At the trial of indictments for murder and for unlawfully carrying a firearm, as to which the defendant had interposed a claim of insanity, the admission in evidence of certain inculpatory statements the defendant had made during a court-ordered psychiatric examination violated the prohibition contained in G. L. c. 233, Section 23B, and, in the circumstances, presented a substantial risk of a miscarriage of justice. [768-788]
INDICTMENTS found and returned in the Superior Court Department on March 2, 1981.
The cases were tried before Lawrence B. Urbano, J.
After review by the Appeals Court, the Supreme Judicial Court granted leave to obtain further appellate review.
John M. Thompson for the defendant.
Lee Diane Flournoy, Assistant District Attorney, for the Commonwealth.

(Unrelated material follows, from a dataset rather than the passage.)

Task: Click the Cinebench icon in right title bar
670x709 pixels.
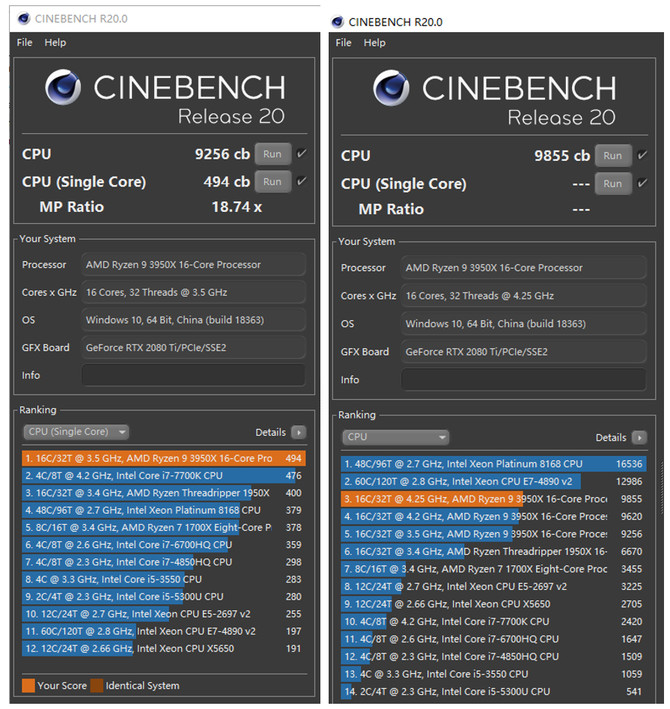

NOLAN, J. On September 17, 1981, the defendant was convicted of murder in the second degree and of carrying a firearm without legal authority, G. L. c. 269, Section 10 (a). Following the appointment of new counsel, he filed a motion for postconviction relief. This motion was subsequently denied, and the defendant appealed. The Appeals Court reversed the Superior Court judge's denial of the defendant's motion, and ordered that a new trial be held on both indictments. Commonwealth v. Martin, 17 Mass. App. Ct. 717 , 726 (1984). This matter comes before us on further appellate review. The primary issue on appeal concerns whether the defendant's contention that he lacked criminal responsibility was prejudicially undermined by violations of G. L. c. 233, Section 23B. See Blaisdell v. Commonwealth, 372 Mass. 753 (1977). For the reasons stated below,
we reverse the order of the Superior Court and remand this matter for a new trial.
We summarize briefly the facts relative to the issue before us. [Note 1] On February 18, 1981, the Pittsfield police found the victim, John Fontaine, lying dead near his automobile, outside a pizza parlor. Several spent shell casings and an open buck knife were found near the victim. The knife was later identified as the property of the victim.
According to witnesses, the victim drove to the pizza parlor on the night of the shooting, left his automobile, and called out to the defendant. A brief confrontation between the pair ensued, and several gunshots were heard. The defendant then drove away in his automobile. He was arrested the following day in Albany, New York. The handgun used in the shooting was never recovered.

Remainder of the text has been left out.